▸ SET PROBLEM
Please copy out, in full, every line of the records below that contains the string "height".

>> begin SUPPLIED RECORDS

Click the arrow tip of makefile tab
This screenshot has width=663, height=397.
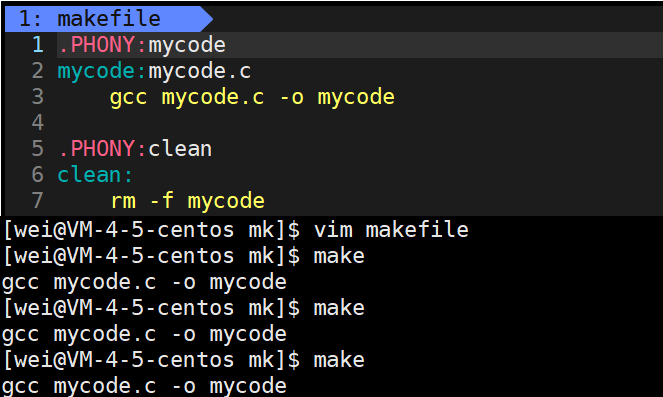click(x=207, y=19)
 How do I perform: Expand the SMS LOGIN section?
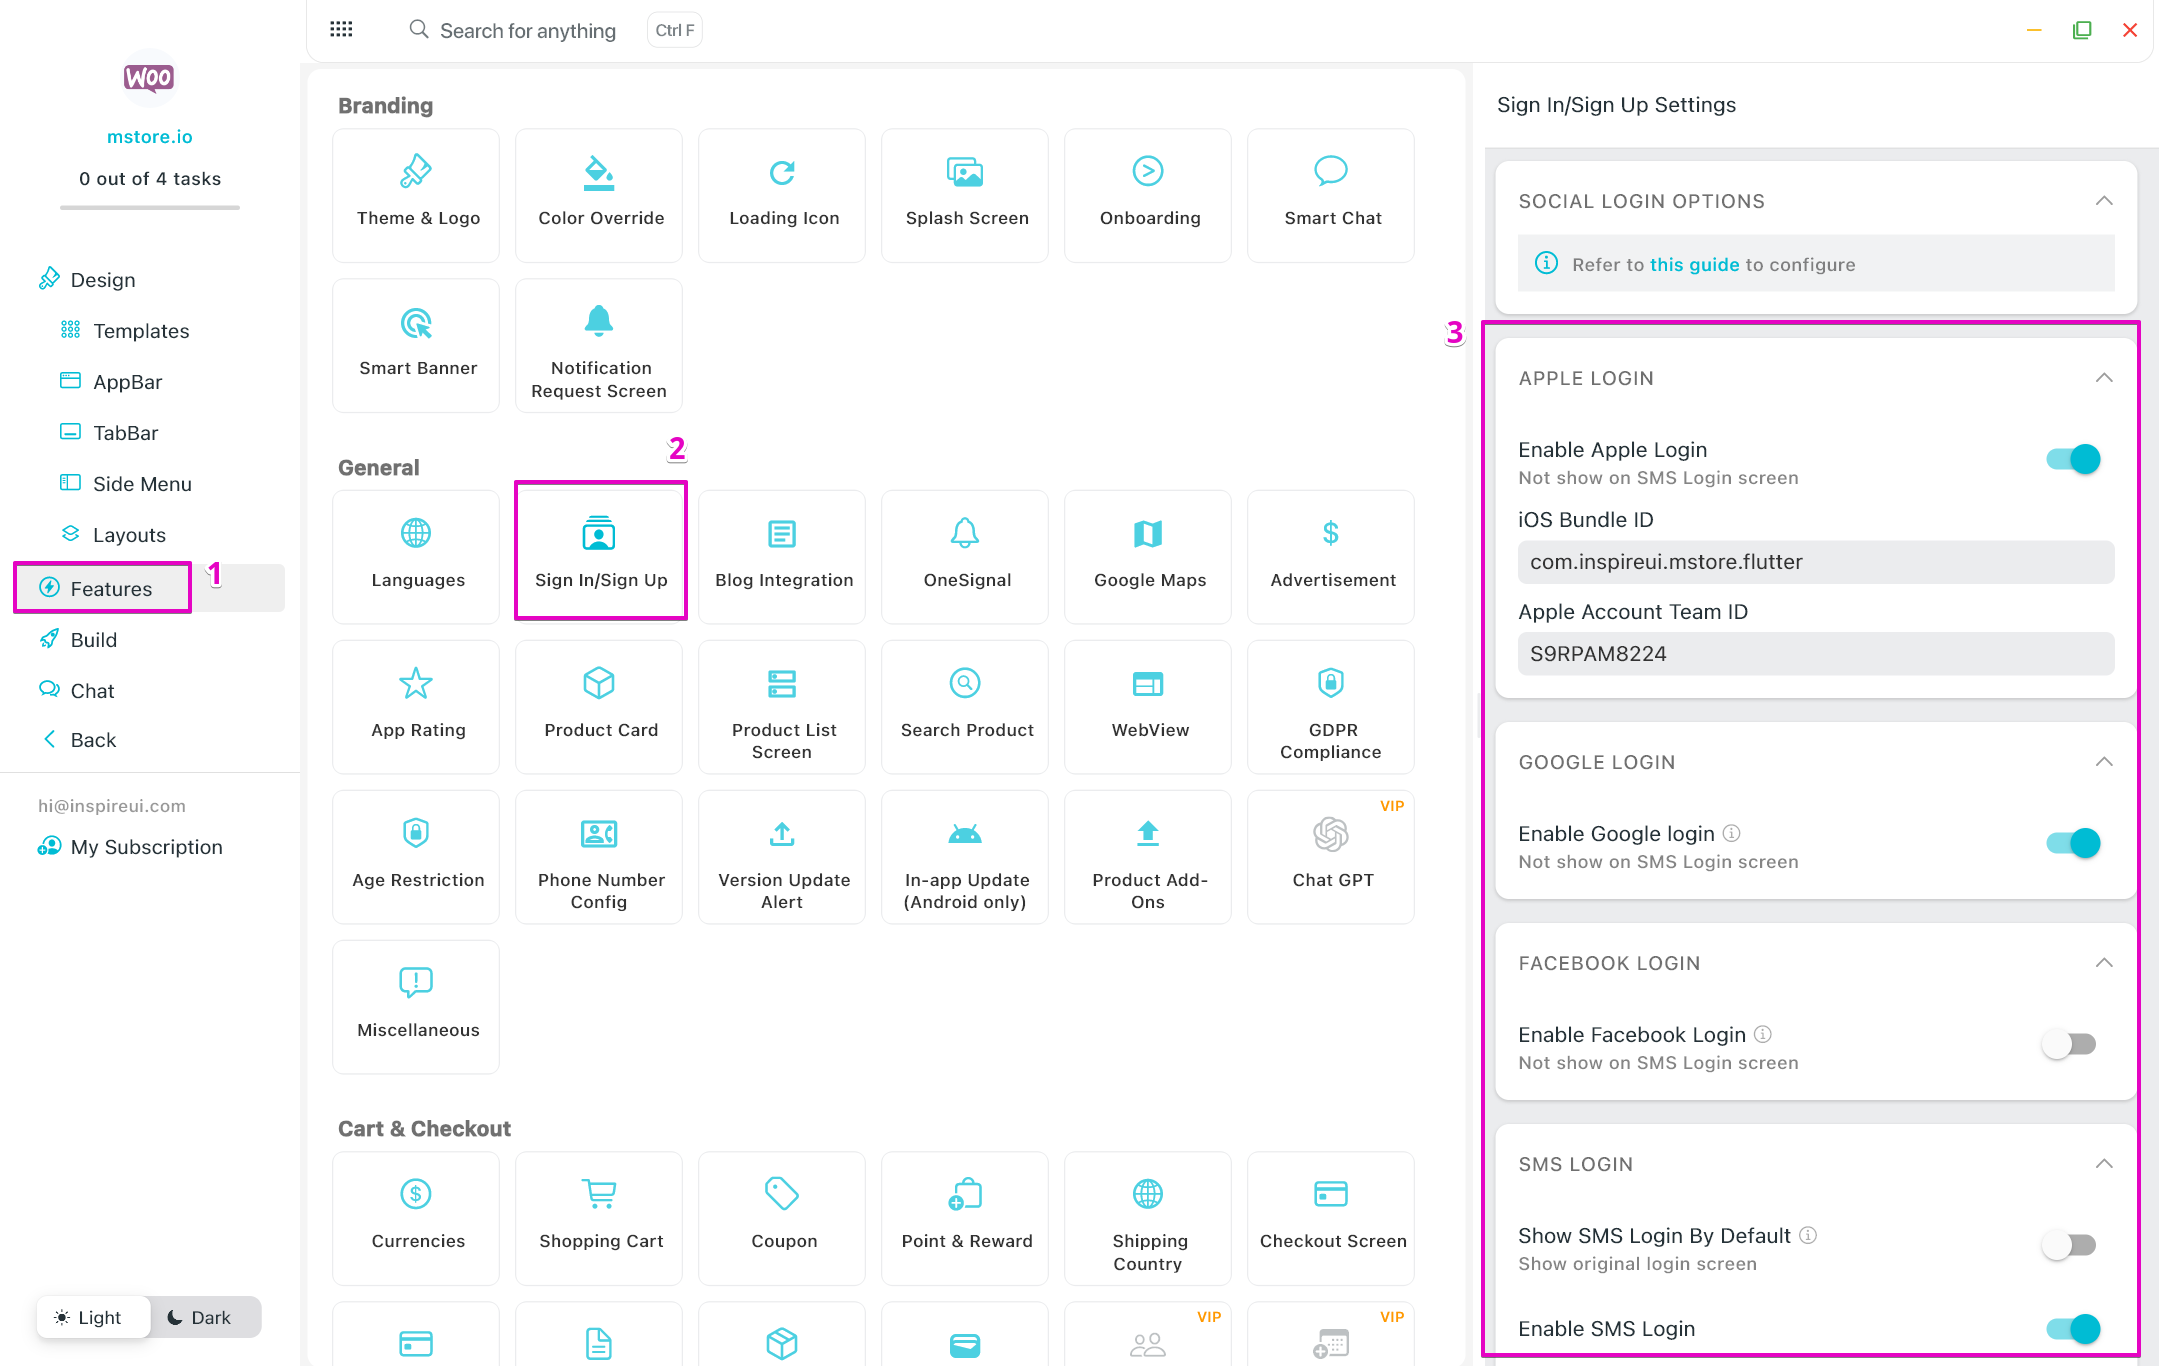point(2099,1165)

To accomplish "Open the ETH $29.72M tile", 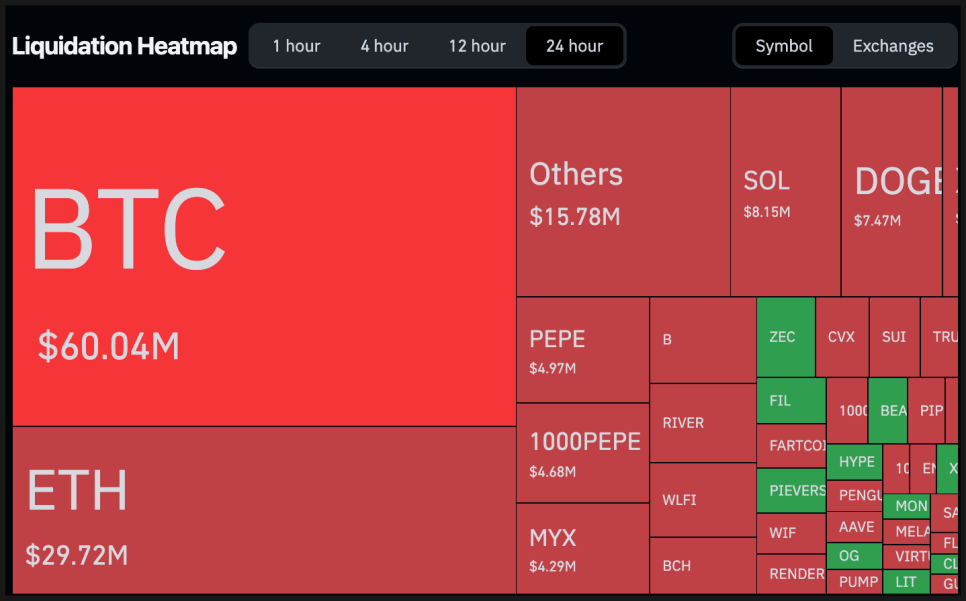I will point(263,510).
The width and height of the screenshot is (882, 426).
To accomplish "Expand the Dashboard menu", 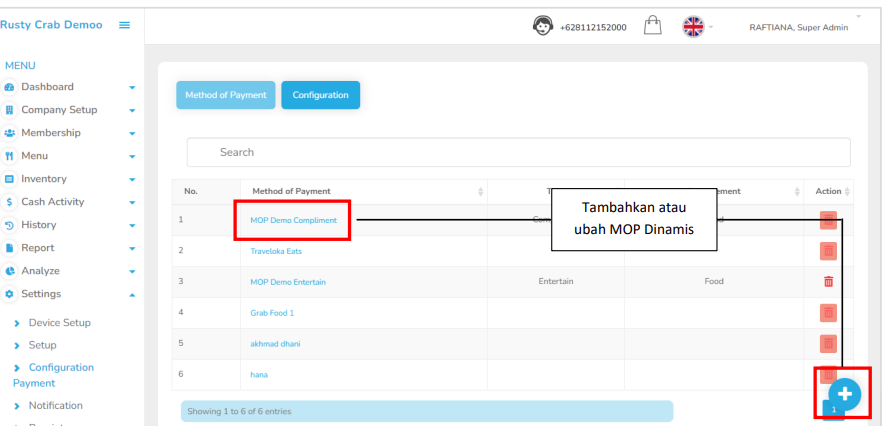I will (132, 88).
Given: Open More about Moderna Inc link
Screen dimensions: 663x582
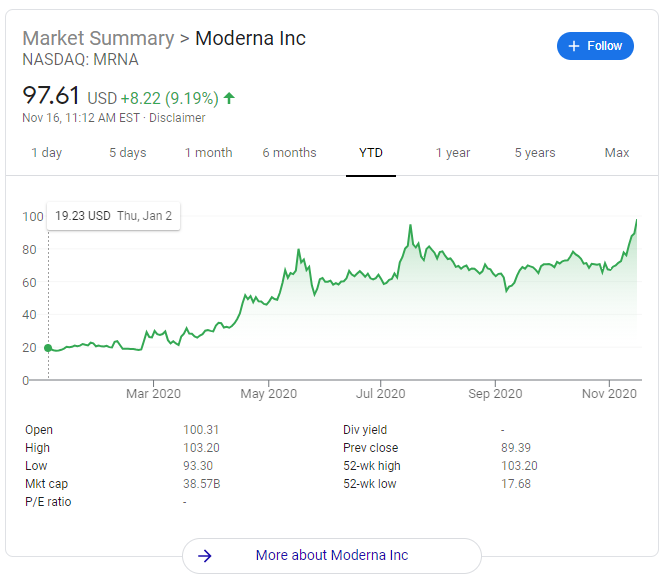Looking at the screenshot, I should [332, 555].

>> end SUPPLIED RECORDS

▸ TASK OUTPUT
This screenshot has width=663, height=397.
The width and height of the screenshot is (882, 426).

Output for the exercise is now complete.